Trying to bring her down will not help to lift you up. So instead of wasting energy on hatred and retaliation, start working to improve your own reputation.

First, take a long, hard look in the mirror. You can easily see your adversary’s negative traits, but what about your own? Would co-workers describe you as helpful, pleasant, and cooperative? If not, figure out what you need to do differently.

Next, you must mentally call a truce with this woman. Even if you hate her guts, your own success depends on improving this relationship. Take the first step by sincerely resolving to put the past behind you, then asking if she will do the same.

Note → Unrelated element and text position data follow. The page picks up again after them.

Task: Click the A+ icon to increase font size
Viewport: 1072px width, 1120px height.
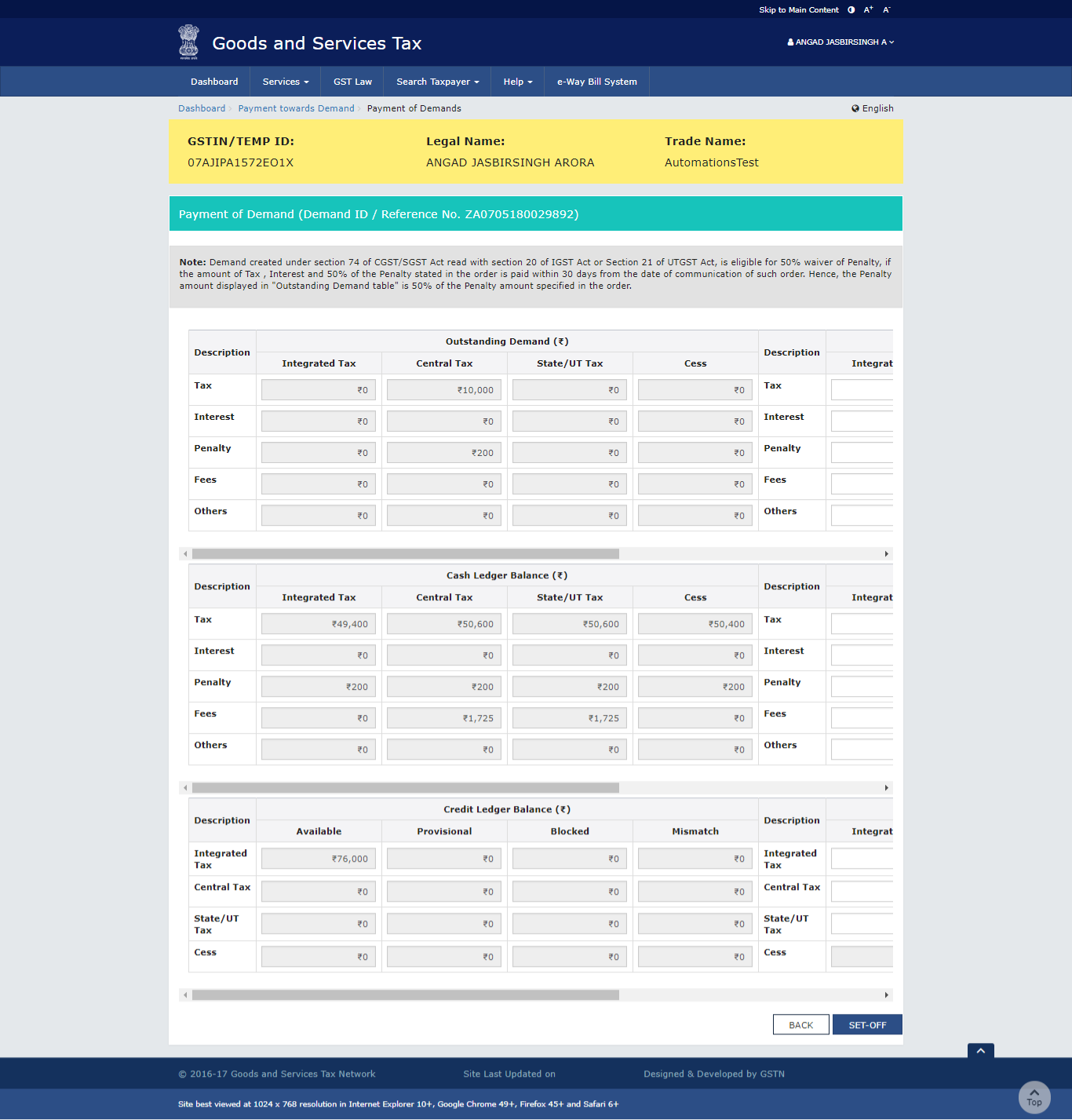Action: [868, 9]
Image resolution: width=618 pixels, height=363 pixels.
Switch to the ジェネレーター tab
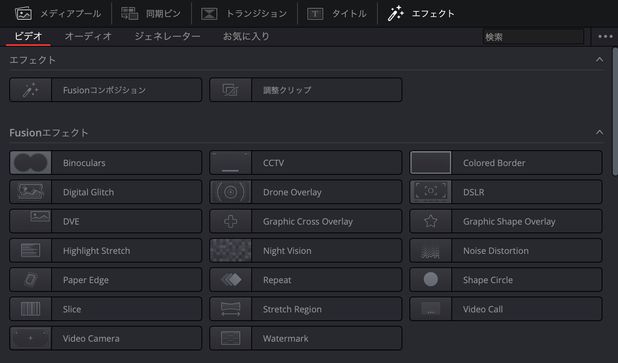click(168, 36)
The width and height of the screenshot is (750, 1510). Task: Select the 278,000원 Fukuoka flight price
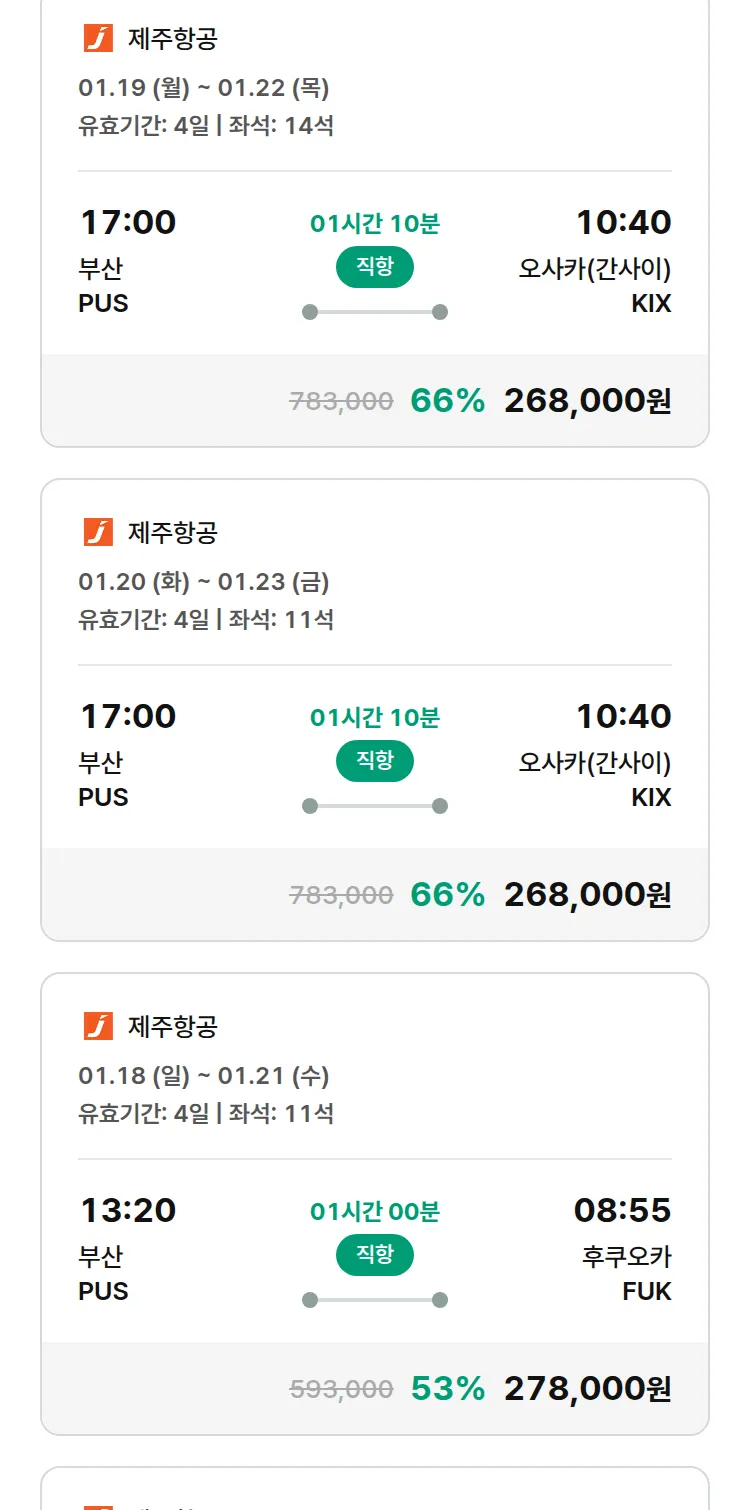[587, 1389]
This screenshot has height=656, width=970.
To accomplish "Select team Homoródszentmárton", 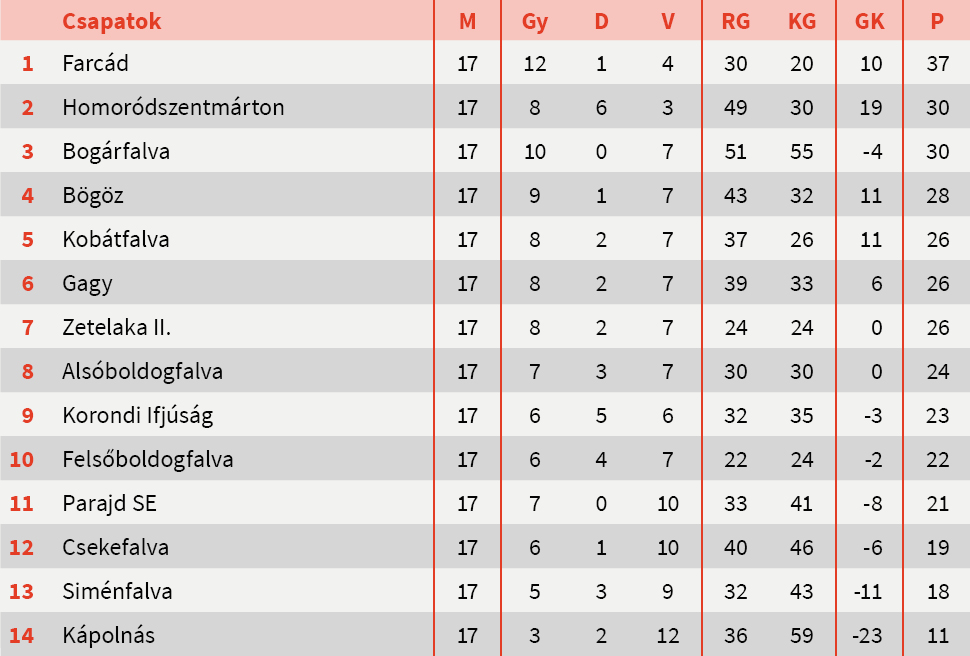I will click(x=173, y=108).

Finally, swallow your pride and ask your manager how you can improve. Listen to his answer without arguing or complaining. Then try to be the kind of team player that this company needs.

The bottom line is that you can’t change other people. You can change only yourself. But sometimes, when you adjust your own attitudes and behaviors, you find that others eventually respond in kind.

Q:

My 24-year-old son works for a 50-year-old woman. He was just suspended for two days because he became confrontational with her.

Although I usually try not to give advice, I would like to suggest that he take advantage of free counseling through his company’s benefit program. Is that a good idea? Would it work against him in any way?

A:

Fighting with his boss is much more likely to work against him than participating in company-sponsored counseling. Since your son has already been suspended, the next step could be termination.

Although adult children should be expected to handle their own problems, you’re wise to encourage him to seek professional guidance. A good counselor can help him learn to control his temper and handle conflict more productively.